Jobs Good, Rates Rise?
No one thing seems to move the stock market more regularly than the jobs report. As always, this new report is actually about last month. After all, it takes some time to collect and calculate the data. What makes this particular jobs report so important is its timing.
The Federal Reserve Board is scheduled to meet in September. The Fed has expressed a willingness, if not a desire, to raise interest rates this year if the economy is doing well enough. Everything looked pretty good for a rate increase in September, but then the whole China market blowup thing happened and with it, the U.S. stock market took a hit, and the idea of a rate hike got a little more iffy.
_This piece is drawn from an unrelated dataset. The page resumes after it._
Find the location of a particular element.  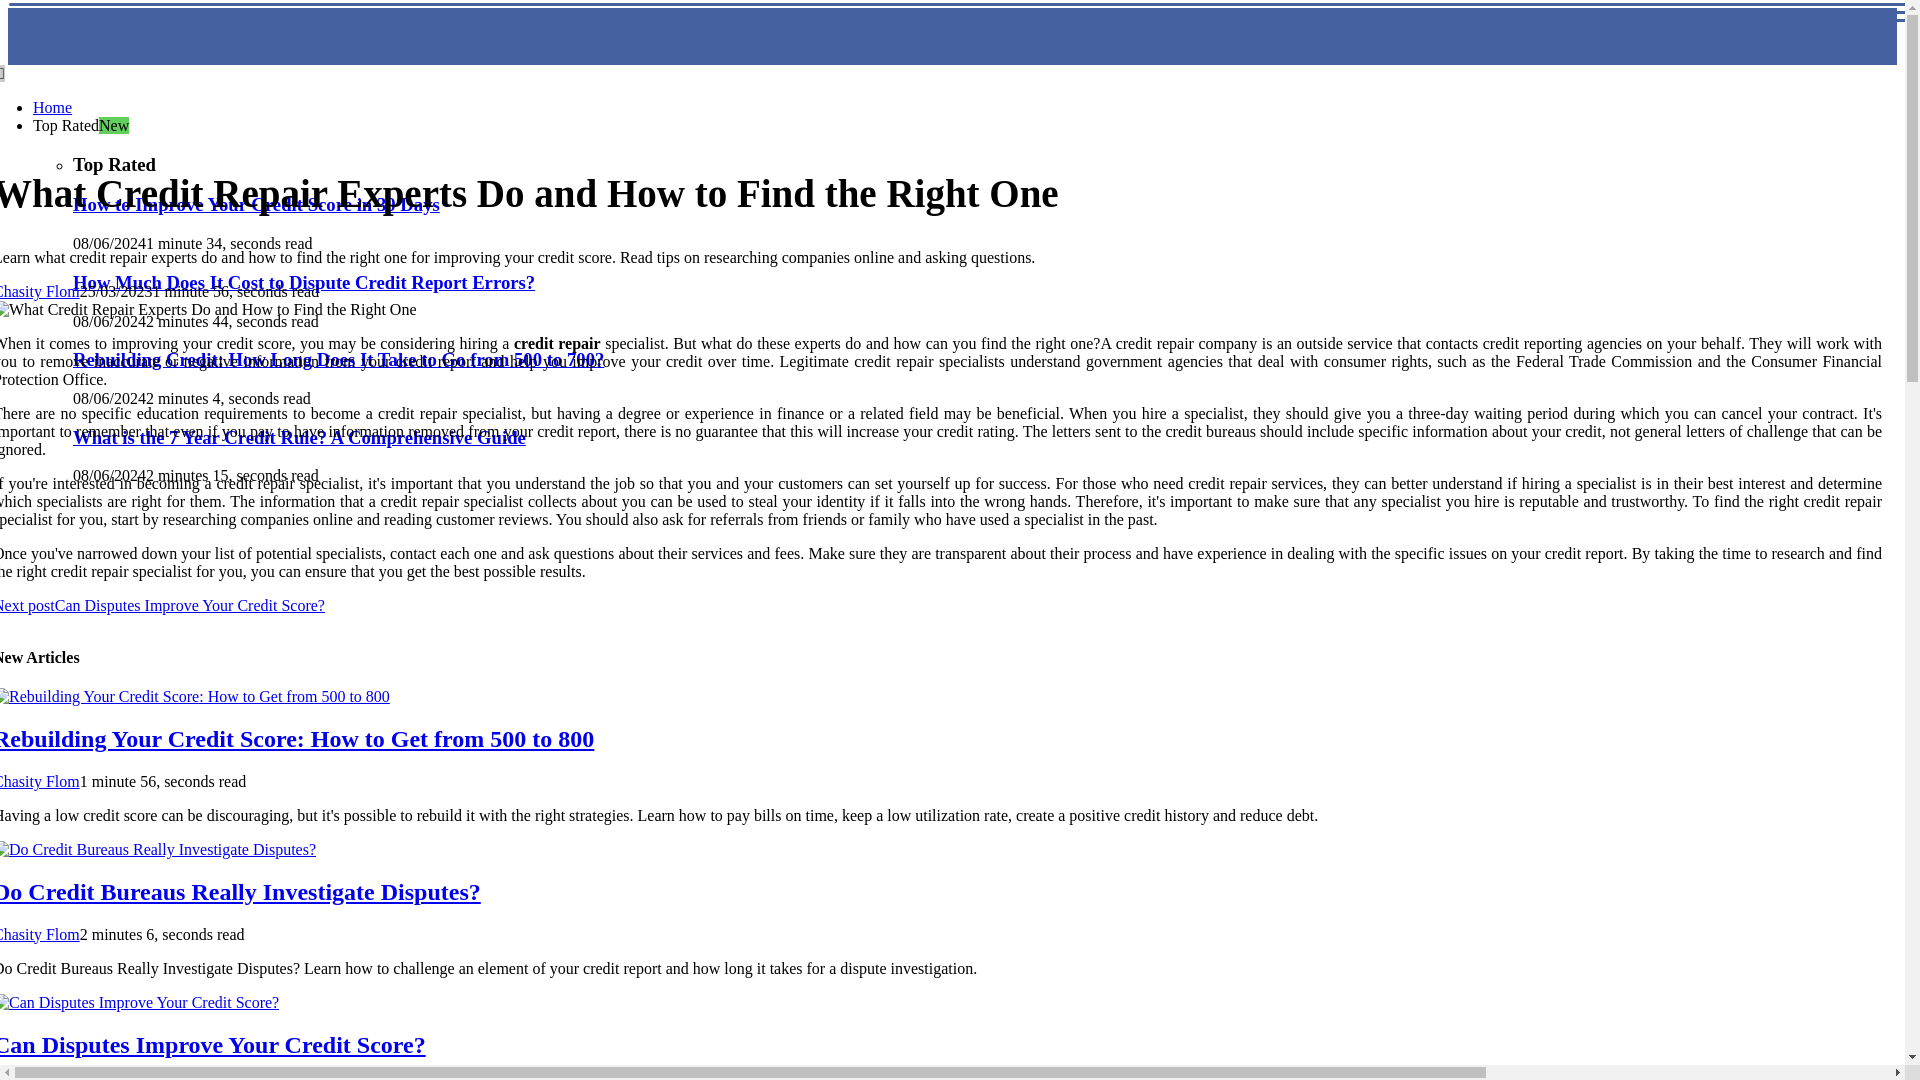

What is the 7 Year Credit Rule? A Comprehensive Guide is located at coordinates (299, 437).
But, with a good jobs report, the rate hike is back on the table… maybe.
You see, the jobs report was good, but not good enough to make this a no brainer. Jobs were created, but well below the 200,000 that would be considered more robust. The Fed could just wait and see if the data comes in stronger. That might be advisable. In fact, the IMF (International Monetary Fund) asked the Fed to hold off on raising rates.
But, here is where it gets sticky.
The U.S. economy depends a great deal on the holiday shopping season. Raising interest rates in December is considered something of a non-starter for this reason. That means it is now or October for a 2015 rate hike.
Economy Good Stocks Down?
The really weird part about this is the stock market’s reaction. Theoretically, a good economy helps U.S. stocks. That part makes sense.
Furthermore, lower unemployment means a better economy, so more jobs equals better economy.
So why are stocks down?
The idea is that higher interest rates will do, frankly, exactly what they are supposed to do, lower spending and borrowing. Unfortunately, less spending means less revenue, and more expensive borrowing means companies won’t, or can’t, expand and build as quickly or cheaply, which in turns reduces spending and borrowing, and so on.
So, the immediate reaction of the stock market is to trade down. This does NOT mean that it will stay down.
In fact, if the U.S. economy really is recovering well enough to not need zero percent interest rates, that is a good thing. EVENTUALLY, that means that company’s would do better, and stocks should rise. But, if your focus is on the next quarter, or even on a company’s next annual report, an interest rate rise might be just enough to bump your favorite stock off of its straight up trajectory.
And, so stocks are down today. Then, they’ll go back to trading on some other news for the next few weeks. No matter what happens between now and then, the reaction to the actual Fed meeting and decision will be dramatic.